Data excerpts
* * * * *

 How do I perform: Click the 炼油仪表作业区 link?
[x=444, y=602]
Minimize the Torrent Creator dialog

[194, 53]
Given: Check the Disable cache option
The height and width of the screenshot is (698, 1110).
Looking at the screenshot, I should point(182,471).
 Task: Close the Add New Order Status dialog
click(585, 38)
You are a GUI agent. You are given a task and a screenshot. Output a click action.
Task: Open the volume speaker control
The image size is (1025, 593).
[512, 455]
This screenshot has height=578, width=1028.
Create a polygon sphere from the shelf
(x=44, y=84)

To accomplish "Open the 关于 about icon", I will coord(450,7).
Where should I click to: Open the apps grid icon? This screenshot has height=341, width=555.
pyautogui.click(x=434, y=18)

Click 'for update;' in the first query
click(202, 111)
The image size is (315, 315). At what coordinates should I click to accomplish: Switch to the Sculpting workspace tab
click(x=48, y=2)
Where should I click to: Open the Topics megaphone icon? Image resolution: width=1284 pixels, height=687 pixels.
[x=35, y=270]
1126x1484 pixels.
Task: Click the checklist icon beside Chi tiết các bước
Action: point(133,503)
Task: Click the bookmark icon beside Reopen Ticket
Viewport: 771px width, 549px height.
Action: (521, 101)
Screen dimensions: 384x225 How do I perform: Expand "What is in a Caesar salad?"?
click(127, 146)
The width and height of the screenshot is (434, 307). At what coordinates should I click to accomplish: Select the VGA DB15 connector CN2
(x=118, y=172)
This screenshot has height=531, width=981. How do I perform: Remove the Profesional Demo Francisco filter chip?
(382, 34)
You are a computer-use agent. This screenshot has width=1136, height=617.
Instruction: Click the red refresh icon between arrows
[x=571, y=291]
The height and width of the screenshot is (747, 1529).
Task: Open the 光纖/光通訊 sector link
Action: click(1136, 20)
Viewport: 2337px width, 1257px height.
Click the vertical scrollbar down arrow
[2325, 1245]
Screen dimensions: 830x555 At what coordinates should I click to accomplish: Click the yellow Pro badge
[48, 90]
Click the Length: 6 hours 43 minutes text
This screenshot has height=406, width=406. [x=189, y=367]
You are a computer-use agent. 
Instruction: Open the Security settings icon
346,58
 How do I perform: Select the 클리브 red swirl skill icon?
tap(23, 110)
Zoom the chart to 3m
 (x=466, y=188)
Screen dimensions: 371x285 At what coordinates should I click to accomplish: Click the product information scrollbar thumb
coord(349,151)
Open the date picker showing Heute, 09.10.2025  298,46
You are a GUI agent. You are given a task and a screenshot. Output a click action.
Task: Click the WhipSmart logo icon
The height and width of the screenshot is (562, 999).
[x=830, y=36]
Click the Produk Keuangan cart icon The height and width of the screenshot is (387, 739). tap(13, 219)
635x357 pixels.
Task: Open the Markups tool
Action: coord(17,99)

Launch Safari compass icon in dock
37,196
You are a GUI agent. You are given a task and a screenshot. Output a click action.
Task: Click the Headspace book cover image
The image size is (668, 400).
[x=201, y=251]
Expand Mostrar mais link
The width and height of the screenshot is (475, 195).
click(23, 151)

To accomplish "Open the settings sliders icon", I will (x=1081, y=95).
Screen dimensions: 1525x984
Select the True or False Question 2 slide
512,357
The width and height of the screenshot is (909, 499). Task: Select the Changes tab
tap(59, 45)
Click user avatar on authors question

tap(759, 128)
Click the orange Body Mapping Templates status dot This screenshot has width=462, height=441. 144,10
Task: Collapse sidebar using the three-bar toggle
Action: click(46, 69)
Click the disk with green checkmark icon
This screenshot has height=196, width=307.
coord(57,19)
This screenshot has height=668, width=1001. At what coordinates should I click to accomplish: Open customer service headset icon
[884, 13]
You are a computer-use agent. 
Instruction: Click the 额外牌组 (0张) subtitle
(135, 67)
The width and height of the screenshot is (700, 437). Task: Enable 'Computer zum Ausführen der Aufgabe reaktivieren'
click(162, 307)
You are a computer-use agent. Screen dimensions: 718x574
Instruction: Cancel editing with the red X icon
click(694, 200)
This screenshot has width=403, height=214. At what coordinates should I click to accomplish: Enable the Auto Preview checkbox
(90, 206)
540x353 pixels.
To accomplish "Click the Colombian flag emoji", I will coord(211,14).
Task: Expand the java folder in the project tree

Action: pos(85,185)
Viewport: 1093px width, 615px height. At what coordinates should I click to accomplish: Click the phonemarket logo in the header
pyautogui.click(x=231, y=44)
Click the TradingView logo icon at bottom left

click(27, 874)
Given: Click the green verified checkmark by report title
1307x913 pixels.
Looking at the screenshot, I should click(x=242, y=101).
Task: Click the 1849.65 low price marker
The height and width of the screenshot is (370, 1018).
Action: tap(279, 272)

* * * * *

Work required
Rewrite the lines above as a numbered list, leaving out the blank ones.

Result
1.  How do I perform: Click the 炼油仪表作业区 link?
2. [x=444, y=602]
3. Minimize the Torrent Creator dialog
4. [194, 53]
5. Given: Check the Disable cache option
6. The height and width of the screenshot is (698, 1110).
7. Looking at the screenshot, I should point(182,471).
8.  Task: Close the Add New Order Status dialog
9. click(585, 38)
10. You are a GUI agent. You are given a task and a screenshot. Output a click action.
11. Task: Open the volume speaker control
12. The image size is (1025, 593).
13. [512, 455]
14. This screenshot has height=578, width=1028.
15. Create a polygon sphere from the shelf
16. (x=44, y=84)
17. To accomplish "Open the 关于 about icon", I will coord(450,7).
18. Where should I click to: Open the apps grid icon? This screenshot has height=341, width=555.
19. pyautogui.click(x=434, y=18)
20. Click 'for update;' in the first query
21. click(202, 111)
22. The image size is (315, 315). At what coordinates should I click to accomplish: Switch to the Sculpting workspace tab
23. click(x=48, y=2)
24. Where should I click to: Open the Topics megaphone icon? Image resolution: width=1284 pixels, height=687 pixels.
25. [x=35, y=270]
26. 1126x1484 pixels.
27. Task: Click the checklist icon beside Chi tiết các bước
28. Action: point(133,503)
29. Task: Click the bookmark icon beside Reopen Ticket
30. Viewport: 771px width, 549px height.
31. Action: (521, 101)
32. Screen dimensions: 384x225 How do I perform: Expand "What is in a Caesar salad?"?
33. click(127, 146)
34. The width and height of the screenshot is (434, 307). At what coordinates should I click to accomplish: Select the VGA DB15 connector CN2
35. (x=118, y=172)
36. This screenshot has height=531, width=981. How do I perform: Remove the Profesional Demo Francisco filter chip?
37. (382, 34)
38. You are a computer-use agent. This screenshot has width=1136, height=617.
39. Instruction: Click the red refresh icon between arrows
40. [x=571, y=291]
41. The height and width of the screenshot is (747, 1529).
42. Task: Open the 光纖/光通訊 sector link
43. Action: click(1136, 20)
44. Viewport: 2337px width, 1257px height.
45. Click the vertical scrollbar down arrow
46. [2325, 1245]
47. Screen dimensions: 830x555 At what coordinates should I click to accomplish: Click the yellow Pro badge
48. [48, 90]
49. Click the Length: 6 hours 43 minutes text
50. This screenshot has height=406, width=406. [x=189, y=367]
51. You are a computer-use agent. 
52. Instruction: Open the Security settings icon
53. 346,58
54.  How do I perform: Select the 클리브 red swirl skill icon?
55. tap(23, 110)
56. Zoom the chart to 3m
57.  (x=466, y=188)
58. Screen dimensions: 371x285 At what coordinates should I click to accomplish: Click the product information scrollbar thumb
59. coord(349,151)
60. Open the date picker showing Heute, 09.10.2025  298,46
61. You are a GUI agent. You are given a task and a screenshot. Output a click action.
62. Task: Click the WhipSmart logo icon
63. The height and width of the screenshot is (562, 999).
64. [x=830, y=36]
65. Click the Produk Keuangan cart icon The height and width of the screenshot is (387, 739). tap(13, 219)
66. 635x357 pixels.
67. Task: Open the Markups tool
68. Action: coord(17,99)
69. Launch Safari compass icon in dock
70. 37,196
71. You are a GUI agent. You are given a task and a screenshot. Output a click action.
72. Task: Click the Headspace book cover image
73. The image size is (668, 400).
74. [x=201, y=251]
75. Expand Mostrar mais link
76. The width and height of the screenshot is (475, 195).
77. click(23, 151)
78. To accomplish "Open the settings sliders icon", I will (x=1081, y=95).
79. Screen dimensions: 1525x984
80. Select the True or False Question 2 slide
81. 512,357
82. The width and height of the screenshot is (909, 499). Task: Select the Changes tab
83. tap(59, 45)
84. Click user avatar on authors question
85. tap(759, 128)
86. Click the orange Body Mapping Templates status dot This screenshot has width=462, height=441. 144,10
87. Task: Collapse sidebar using the three-bar toggle
88. Action: click(46, 69)
89. Click the disk with green checkmark icon
90. This screenshot has height=196, width=307.
91. coord(57,19)
92. This screenshot has height=668, width=1001. At what coordinates should I click to accomplish: Open customer service headset icon
93. [884, 13]
94. You are a computer-use agent. 
95. Instruction: Click the 额外牌组 (0张) subtitle
96. (135, 67)
97. The width and height of the screenshot is (700, 437). Task: Enable 'Computer zum Ausführen der Aufgabe reaktivieren'
98. click(162, 307)
99. You are a computer-use agent. Screen dimensions: 718x574
100. Instruction: Cancel editing with the red X icon
101. click(694, 200)
102. This screenshot has width=403, height=214. At what coordinates should I click to accomplish: Enable the Auto Preview checkbox
103. (90, 206)
104. 540x353 pixels.
105. To accomplish "Click the Colombian flag emoji", I will coord(211,14).
106. Task: Expand the java folder in the project tree
107. Action: pos(85,185)
108. Viewport: 1093px width, 615px height. At what coordinates should I click to accomplish: Click the phonemarket logo in the header
109. pyautogui.click(x=231, y=44)
110. Click the TradingView logo icon at bottom left
111. click(27, 874)
112. Given: Click the green verified checkmark by report title
113. 1307x913 pixels.
114. Looking at the screenshot, I should click(x=242, y=101).
115. Task: Click the 1849.65 low price marker
116. The height and width of the screenshot is (370, 1018).
117. Action: tap(279, 272)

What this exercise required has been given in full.